An expedition in the Amazon has reunited an isolated group with relatives and eased tensions with a rival tribe near the border with Peru.
The FUNAI agency said that a team of almost two dozen reached 34 members of the Korubo tribe in the Brazilian state of Amazonas.
Relatives of the Korubos joined the expedition and aimed to avoid a possible conflict with the Matis tribe living about 12 miles (19km) away.
The Matis tribe repeatedly requested FUNAI’s intervention because they believed the isolated Korubos wanted revenge and mistakenly believed their relatives had been killed by the Matis.

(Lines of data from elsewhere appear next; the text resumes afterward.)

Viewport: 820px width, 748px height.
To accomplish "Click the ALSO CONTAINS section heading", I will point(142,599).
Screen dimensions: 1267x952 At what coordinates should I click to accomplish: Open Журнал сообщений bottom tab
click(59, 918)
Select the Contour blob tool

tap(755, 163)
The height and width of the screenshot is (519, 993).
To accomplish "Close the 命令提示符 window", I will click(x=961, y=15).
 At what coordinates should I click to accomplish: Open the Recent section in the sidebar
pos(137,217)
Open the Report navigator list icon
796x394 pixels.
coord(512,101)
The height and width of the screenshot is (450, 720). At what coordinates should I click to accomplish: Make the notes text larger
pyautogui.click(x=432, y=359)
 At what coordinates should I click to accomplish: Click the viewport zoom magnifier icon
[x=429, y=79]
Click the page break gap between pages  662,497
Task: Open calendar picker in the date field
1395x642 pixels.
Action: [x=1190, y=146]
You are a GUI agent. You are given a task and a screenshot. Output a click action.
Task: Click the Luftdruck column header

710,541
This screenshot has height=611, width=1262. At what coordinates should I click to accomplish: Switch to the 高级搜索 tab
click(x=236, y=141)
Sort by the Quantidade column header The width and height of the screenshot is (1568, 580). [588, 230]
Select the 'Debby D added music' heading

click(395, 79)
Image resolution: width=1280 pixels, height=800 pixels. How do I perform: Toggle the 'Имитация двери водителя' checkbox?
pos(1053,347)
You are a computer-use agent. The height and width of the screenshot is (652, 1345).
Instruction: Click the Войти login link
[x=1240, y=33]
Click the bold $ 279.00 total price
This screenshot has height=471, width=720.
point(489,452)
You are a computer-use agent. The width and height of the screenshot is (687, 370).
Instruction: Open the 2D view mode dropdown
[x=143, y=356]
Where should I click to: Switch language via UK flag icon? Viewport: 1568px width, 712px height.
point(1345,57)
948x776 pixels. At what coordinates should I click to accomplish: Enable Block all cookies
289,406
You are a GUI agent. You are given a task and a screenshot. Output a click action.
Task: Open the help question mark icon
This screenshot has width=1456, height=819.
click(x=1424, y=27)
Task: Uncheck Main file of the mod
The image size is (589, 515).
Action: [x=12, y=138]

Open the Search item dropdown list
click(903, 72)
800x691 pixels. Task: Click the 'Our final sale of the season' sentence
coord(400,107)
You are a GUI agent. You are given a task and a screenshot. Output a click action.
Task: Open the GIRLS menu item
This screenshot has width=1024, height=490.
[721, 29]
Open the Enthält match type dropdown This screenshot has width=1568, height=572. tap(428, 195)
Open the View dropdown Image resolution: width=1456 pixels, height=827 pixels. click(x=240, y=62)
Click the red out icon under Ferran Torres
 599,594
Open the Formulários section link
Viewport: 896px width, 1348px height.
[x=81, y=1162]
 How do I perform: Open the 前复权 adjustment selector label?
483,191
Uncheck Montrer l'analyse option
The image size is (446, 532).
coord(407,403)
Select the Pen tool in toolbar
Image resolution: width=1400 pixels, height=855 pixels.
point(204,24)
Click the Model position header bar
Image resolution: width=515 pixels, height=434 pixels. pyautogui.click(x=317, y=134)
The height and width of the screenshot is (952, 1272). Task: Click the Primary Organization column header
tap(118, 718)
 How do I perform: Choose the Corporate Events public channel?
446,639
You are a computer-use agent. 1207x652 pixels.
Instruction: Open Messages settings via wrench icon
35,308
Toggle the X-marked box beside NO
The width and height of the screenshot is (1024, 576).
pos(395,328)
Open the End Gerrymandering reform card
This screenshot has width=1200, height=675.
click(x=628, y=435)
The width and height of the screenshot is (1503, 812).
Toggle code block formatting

The FUNAI analysts’ main concern was that the isolated group would not believe that the Korubos on the expedition were in fact their relatives.
FUNAI co-ordinator Bruno Pereira said: “It was actually quite moving.
“We soon found one of the two Korubos we saw first was a brother of one of the members of the expedition.
“There was a lot of emotion and tears.”
The trip lasted 32 days in the Javari Valley, an area of approximately 31,000 square miles.
Brazilian law says that contact with isolated tribes can be used only as a last resort to preserve the lives of indigenous peoples.
The expedition was FUNAI’s biggest since 1996 and also the agency’s first major operation during the administration of far-right president Jair Bolsonaro.
Brazil’s new leader has been a fierce critic of bodies that handle indigenous issues.
He has also vowed to stop demarcation of indigenous lands and allow miners and farmers to operate in their lands.